The Abstractness and Beauty of Lament

The Theatre of Cruelty performed its new “naked” play Lament on the scene of Hausmania cultural centre in Oslo. Following the traditions of Jerzy Grotowski’s “poor theatre” and the physical theatre of Antonin Artaud, the director of the Theatre of Cruelty Lars Øyno made arguably the most honest and experimental piece in the whole 25 years of the theatre’s existence.

To start with, the play is so abstract, it can mean almost anything. At the same time it has the starting point: we know that two women on the stage in simple robes, played by Sara Fellmann and Hanne Dieserud, are Mary, the mother of Jesus, and Maria Magdalena. They are mourning over the death of the Saviour. We can hear them pronouncing “Christ” from time to time. The two women go through all the stages of despair and pain. They cry, they weep, they moan, wail, squawk and groan. They are making convulsive movements as though they are on the verge of insanity.

In the beginning it seems, there is no plot, no sequence of actions. Just an improvisation. But after half an hour the spectator clearly hears the melody of the play. It has certain logic, it definitely makes sense. Only the meaning is individual for each particular person. The interpretation is the task for the viewer. In the Theatre of Cruelty the audience is an active participant of the action. The brain is working constantly: What does this cry mean? What is the reason for this movement? What are they trying to say by these sounds and actions? The subconscious is working.

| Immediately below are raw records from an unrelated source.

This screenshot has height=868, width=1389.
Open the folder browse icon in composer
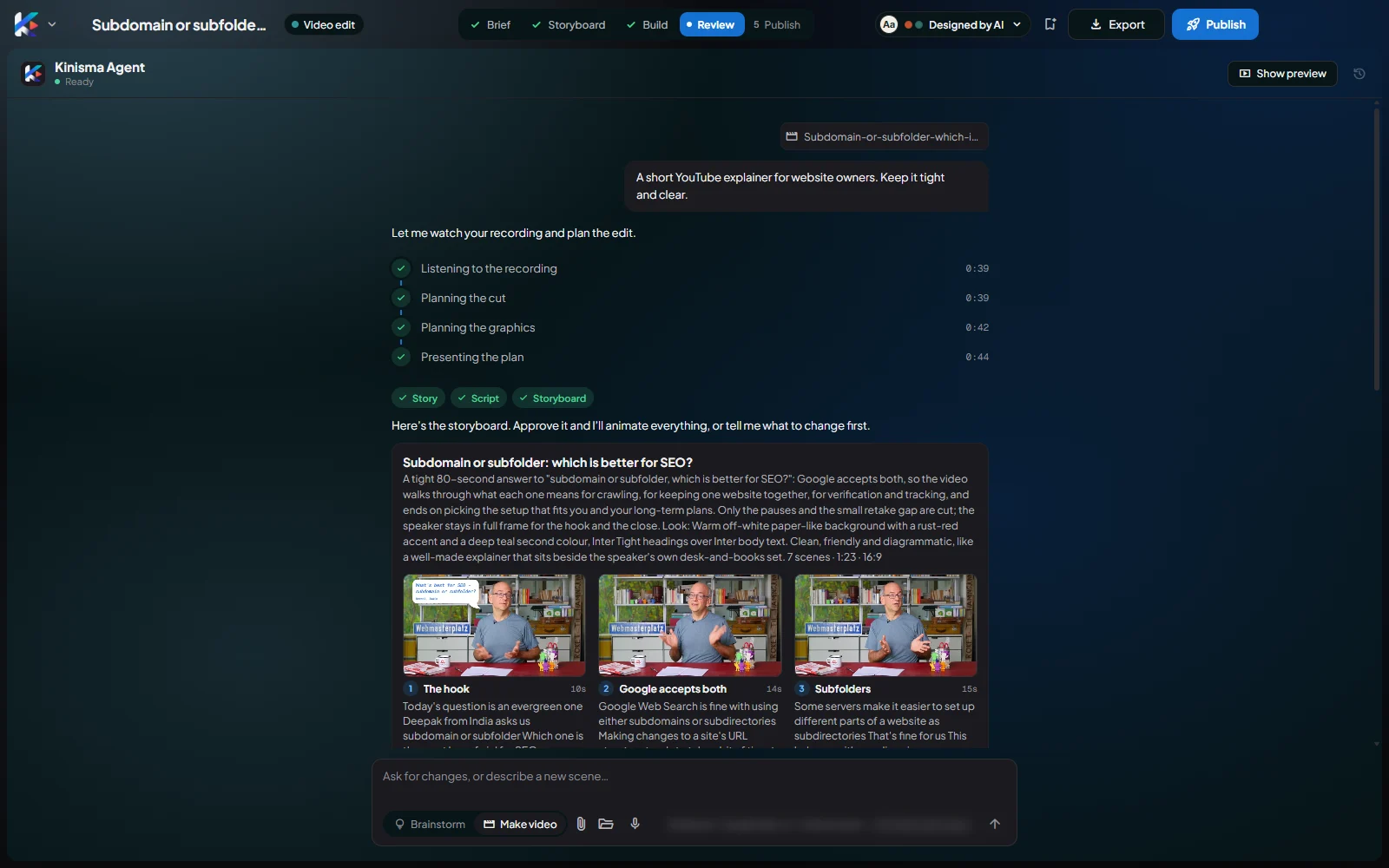(x=606, y=824)
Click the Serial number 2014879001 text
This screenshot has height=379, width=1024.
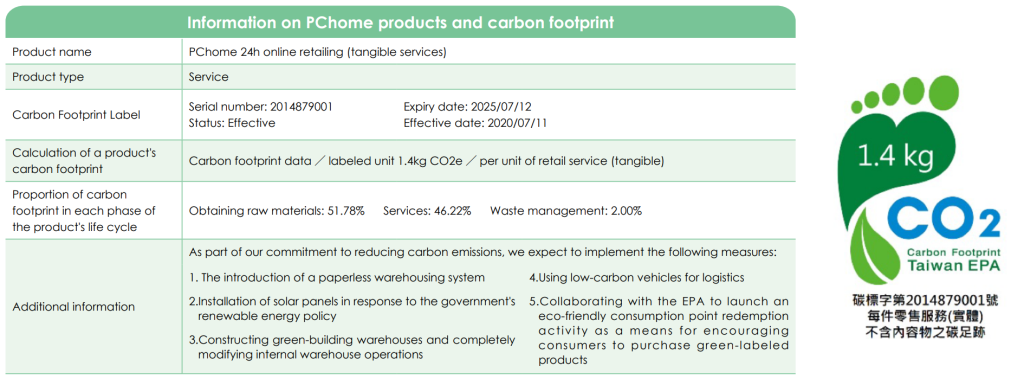[261, 107]
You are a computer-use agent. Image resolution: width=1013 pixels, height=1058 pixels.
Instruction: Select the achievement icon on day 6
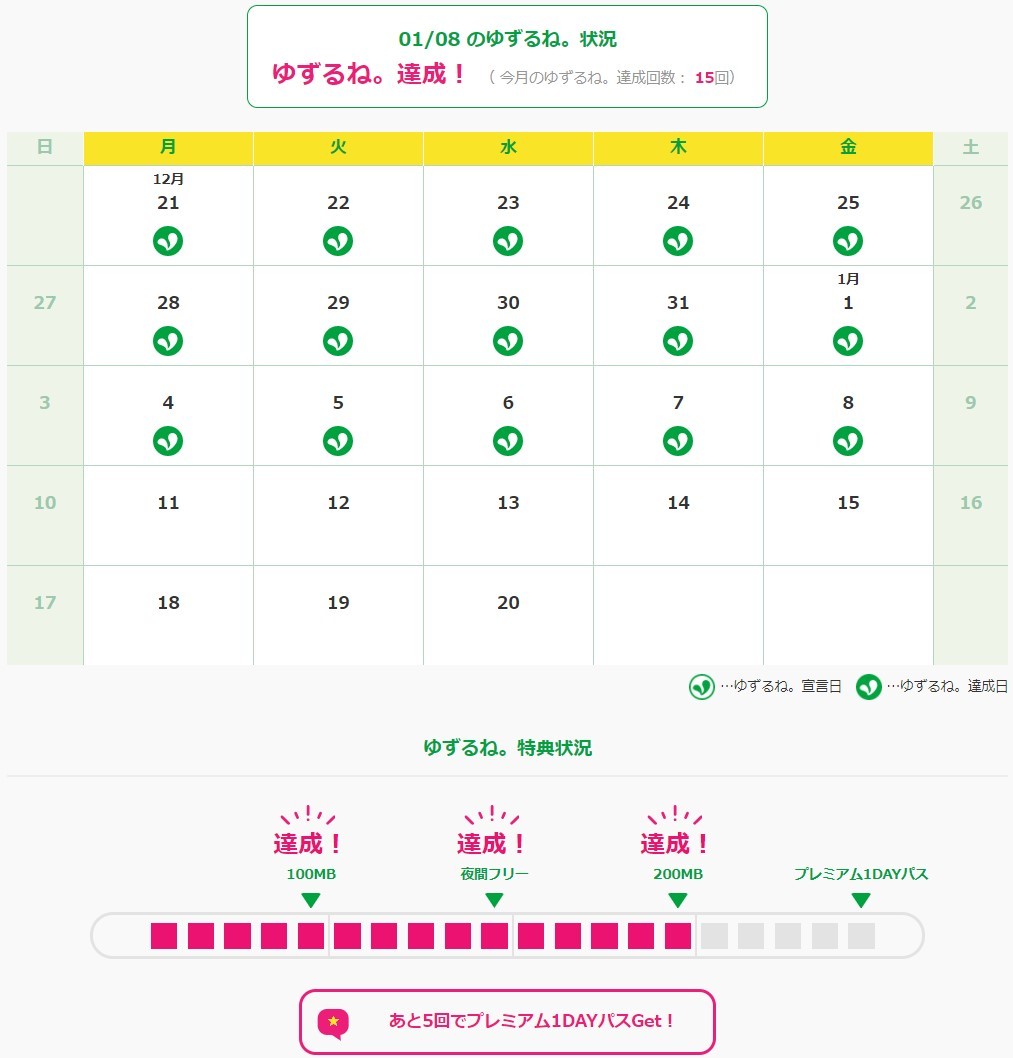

The audience is in permanent thinking process during Lament, but it is not involved in the performance. We are looking at these two women but we can not “touch” them. They are telling the story, but their addressees are not us. Probably, they are speaking to God or, maybe, to each other.

 

Lament invokes the inner, hidden feelings of every human being, makes people sympathize and care. One of the main values of being human is the ability to appear compassionate and empathic. We watch the women’s mourn and we recognize ourselves in their sorrow and sadness. This play is about basic laws of human existence. It is about life and, despite the gloominess and cruelty, Lament is celebrating life.